Japanese Basketmaker Weaves Tradition, Taste, and Function

Look around and notice what people carry: purses, briefcases, and backpacks, impersonally pieced together in a factory. Riding the subway or on the street, you may notice someone else with your bag - the same size, color, and logo.

But Kazuo Hiroshima's customers leave his shop with personalized vessels - baskets that fit function and individual taste.

Now the last professional basketmaker in the mountainous Hinokage region of Japan, Mr. Hiroshima's disappearing craft is the subject of ``A Basketmaker in Rural Japan'' at the Smithsonian Institution's Arthur M. Sackler Gallery here. This kind of basketmaking in Japan has been replaced by mass-produced baskets and plastics, and need has diminished as farming has dwindled. The exhibit includes 103 baskets, replicas of Hiroshima's tools, and a video of Hiroshima.

More than half a century ago when Hiroshima began his career, baskets were used throughout the day as fishing creels, backpacks, drying racks, sieves, and eel traps. The demand for baskets and repair was constant for household use and for the processing of agricultural products like shiitake mushrooms.

At age 16, Hiroshima was apprenticed to a professional basketmaker. He began learning simple designs, like the round-bottomed bean-paste sieve, and assisting his teacher in cutting and preparing the bamboo for weaving. He also studied with an itinerant known as Ushi-don, whom he considers his true teacher. After several years, Hiroshima himself began the life of an itinerant basketmaker. In the late 1940s, he set up a shop.

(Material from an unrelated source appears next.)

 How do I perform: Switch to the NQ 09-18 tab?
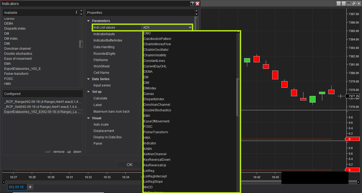click(16, 187)
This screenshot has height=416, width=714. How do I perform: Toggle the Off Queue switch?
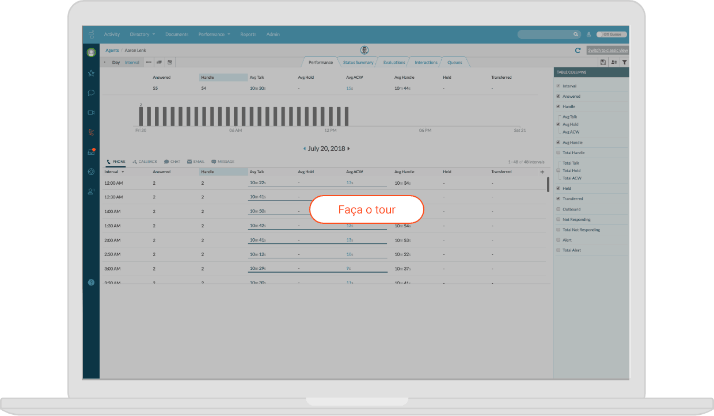[x=612, y=35]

``Mr. Hiroshima almost always made baskets to order,'' writes Louise Cort, curator of the exhibit. ``An example is the small backpack used to carry working tools and lunch into the forest: this karui was made to be no wider than the wearer's shoulders so that it would not brush against the trees on the narrow mountain paths.''

Hiroshima chooses the live bamboo himself, then splits the shoots into strips. He weaves the strips into one of about 80 styles. The type of weave depends on the basket's use: For farming, an open weave is used for a hip-basket which allows drainage of water; for transporting grains, a tight weave keeps loose seeds inside.

Hiroshima says that basketmaking is not respected: Basketmakers were looked down upon because many did not have homes and supported themselves by selling baskets made from free bamboo. But Hiroshima, who still takes orders in his shop in Yato, Japan, feels satisfied with his position in life, Ms. Cort says. ``I think that he is very detached and at peace with that social status.''

Nakamura Kenji, a Hinokage businessman who is interested in preserving crafts from his native region, has worked in conjunction with the National Museum of Natural History to collect Hiroshima's work. In recent years, Hiroshima has been recognized as an ``Outstanding Contemporary Craftsman'' by the Japanese Ministry of Labor and has received awards for his work in folk-craft exhibitions.

* ``A Basketmaker in Rural Japan'' runs through July 1995.